Am Telefon erläutert er damals seine Sicht der Dinge. Nach dem Gespräch 
gibt er per E-Mail mehrere Zitate frei. Unter anderem: "Rückblickend 
würde ich eine Sache anders machen: Ich hätte schon, nachdem die ersten 
Zeitungen im Oktober 2010 über Teldafax berichtet haben, Insolvenz 
anmelden können."
Mitte September ist er sogar zu einem Treffen 
in Berlin bereit. Er bittet in ein Café am Kürfürstendamm. Mit einigen 
Minuten Verspätung trifft er ein. Er setzt sich an einen der runden 
Tische, die auf dem breiten Bürgersteig aufgestellt sind. Bath trägt 
einen schwarzen Anzug, der oberste Hemdknopf ist offen. Seinen 
Gewerkschafterbart hat er ordentlich gestutzt. Er bestellt schwarzen 
Kaffee und beginnt zu erzählen. Wie er Teldafax geführt hat, dass es 
kein Schneeballsystem war. Wie beim Telefonat besteht er darauf, dass 
das Gespräch vertraulich stattfindet, Zitate dürfen nur dann verwendet 
werden, wenn er sie schriftlich freigibt.

#### Daten:
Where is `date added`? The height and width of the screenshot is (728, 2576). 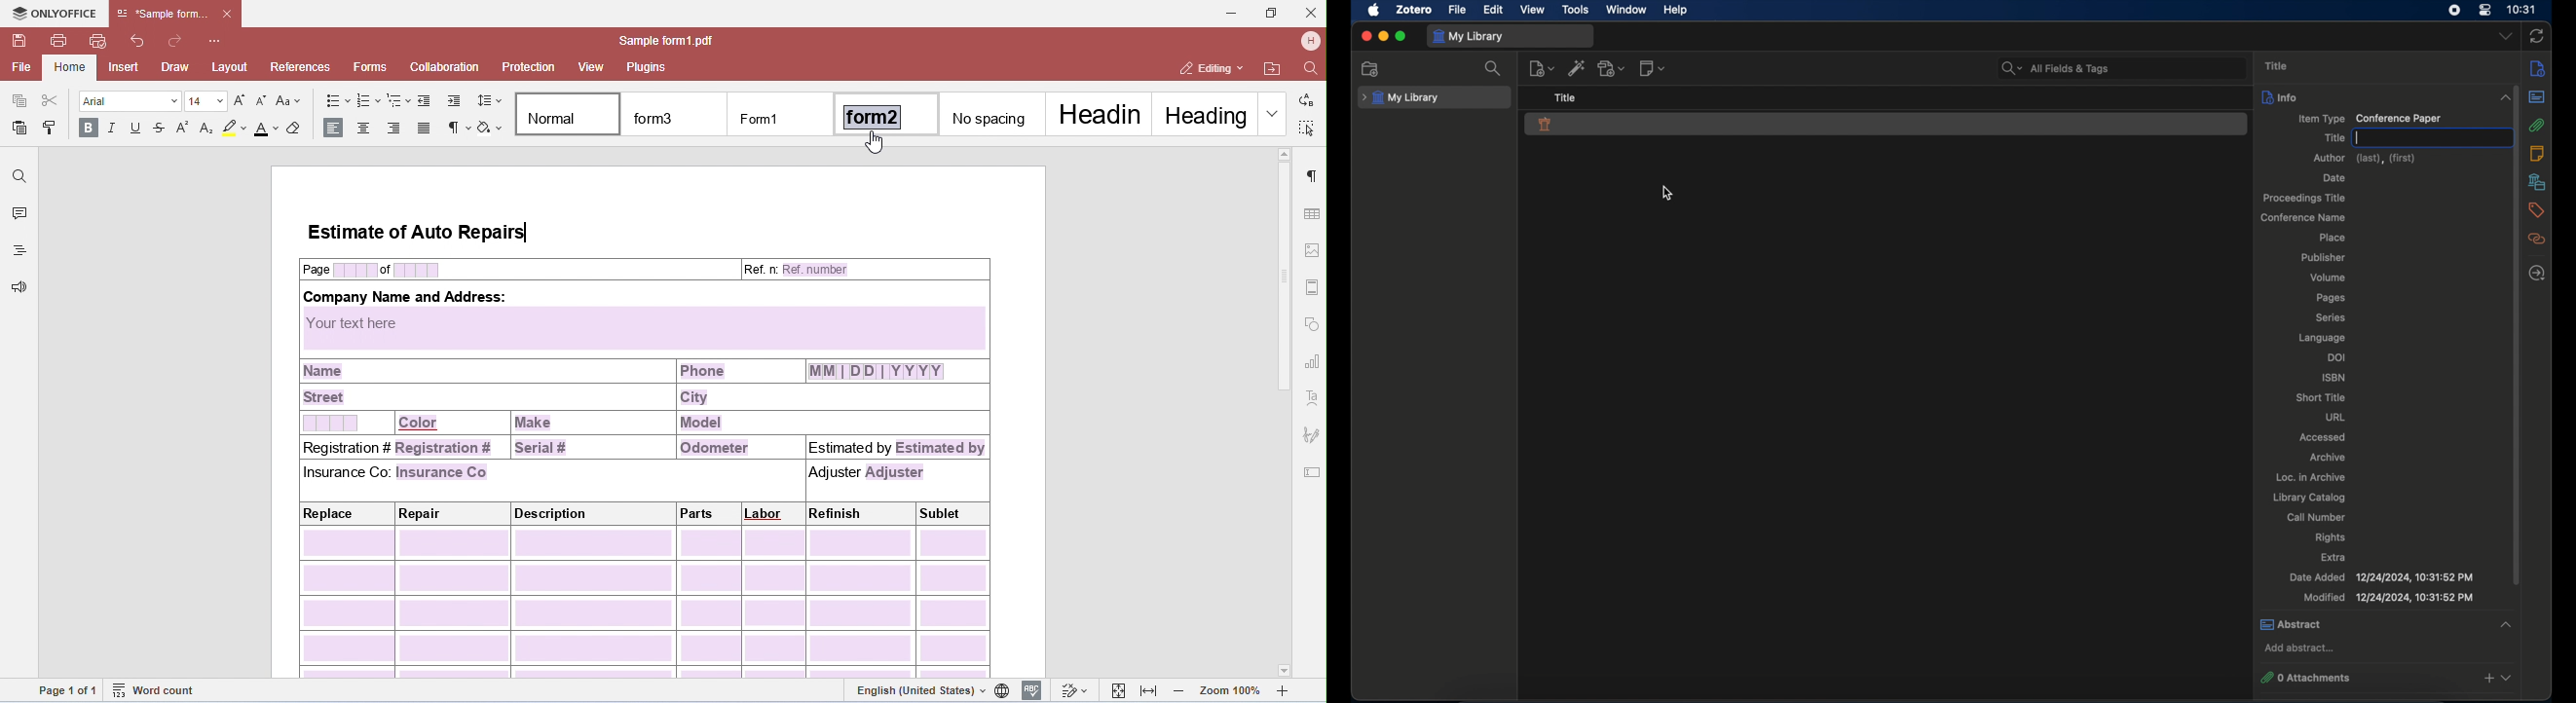 date added is located at coordinates (2382, 577).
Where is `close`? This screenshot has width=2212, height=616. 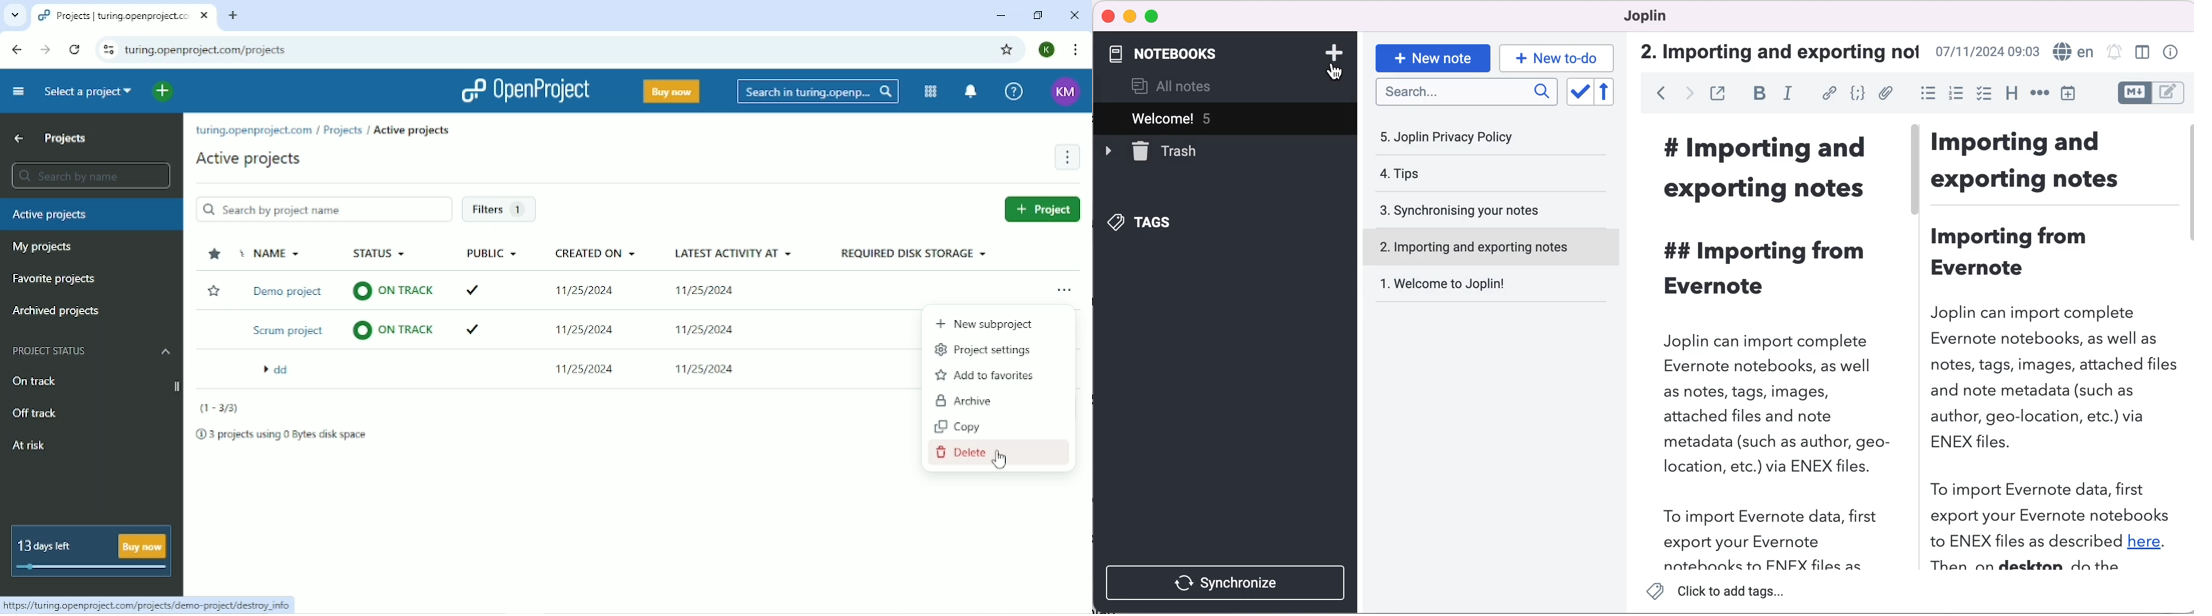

#### Aufgabe A:
Beantworte anhand des Textauszugs die folgenden Fragen.
(i) In welchem Monat und Jahr berichteten die ersten Zeitungen über Teldafax?
(ii) In welcher Stadt findet das Treffen Mitte September statt?
(iii) Was bestellt Bath im Café?
#### Aufgabe B:
Liste alle Angaben auf, die der Textauszug über Baths äußeres Erscheinungsbild beim Treffen im Café macht.

#### Lösung A:
(i) Im Oktober 2010.
(ii) In Berlin.
(iii) Schwarzen Kaffee.

#### Lösung B:
- Er trägt einen schwarzen Anzug.
- Der oberste Hemdknopf ist offen.
- Sein Gewerkschafterbart ist ordentlich gestutzt.